Nachgekocht: 3 vegetarische Rezepte aus der orientalischen Küche
Die orientalische Küche ist berühmt für ihre anspruchsvolle Raffinesse. Doch es geht auch mit etwas weniger Aufwand.
- Von: Evelyne Emmisberger
- Bild: Florence Stoiber / Brandstätter Verlag
Ich liebe die Küche des Orients und speziell der Levante, ihr Reichtum an Aromen, Kräutern und Gewürzen, das Spiel mit Süsse und Säure, die Umami-Boosts, die Texturen. Dass ich dafür stunden-, wenn nicht tagelang in der Küche stand, empfand ich stets als dem Ergebnis angemessen, sprach jeweils von der Liebe, die es für die Zubereitung halt braucht. Und meinte eigentlich: verdammt viel Arbeit.

-=-=-=-=-

> [Aufgaben]:
A: Übertragen Sie aus dem Textauszug wortgetreu den Abschnitt, der bei den Worten „- Von: Evelyne“ einsetzt und nach den Worten „verdammt viel Arbeit.“ endet.
B: Welche Region des Orients wird im Textauszug als besonders geschätzt hervorgehoben?
Die Zeilen stammen aus einer anderen Quelle als der Textauszug.

> [Positionsangaben zu Wörtern und Elementen]:
-=-=-=-=-

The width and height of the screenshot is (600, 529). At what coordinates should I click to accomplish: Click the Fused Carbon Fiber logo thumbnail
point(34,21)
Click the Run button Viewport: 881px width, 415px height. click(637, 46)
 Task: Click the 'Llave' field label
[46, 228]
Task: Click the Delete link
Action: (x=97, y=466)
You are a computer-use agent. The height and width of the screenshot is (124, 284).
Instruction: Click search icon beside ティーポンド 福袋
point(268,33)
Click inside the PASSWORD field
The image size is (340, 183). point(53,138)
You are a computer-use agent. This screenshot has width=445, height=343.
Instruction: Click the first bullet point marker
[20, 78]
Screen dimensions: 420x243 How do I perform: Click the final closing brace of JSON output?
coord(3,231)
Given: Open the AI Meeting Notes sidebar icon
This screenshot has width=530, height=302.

-=-=-=-=-

> [Lösungen]:
A:
- Von: Evelyne Emmisberger
- Bild: Florence Stoiber / Brandstätter Verlag
Ich liebe die Küche des Orients und speziell der Levante, ihr Reichtum an Aromen, Kräutern und Gewürzen, das Spiel mit Süsse und Säure, die Umami-Boosts, die Texturen. Dass ich dafür stunden-, wenn nicht tagelang in der Küche stand, empfand ich stets als dem Ergebnis angemessen, sprach jeweils von der Liebe, die es für die Zubereitung halt braucht. Und meinte eigentlich: verdammt viel Arbeit.

B: Die Levante.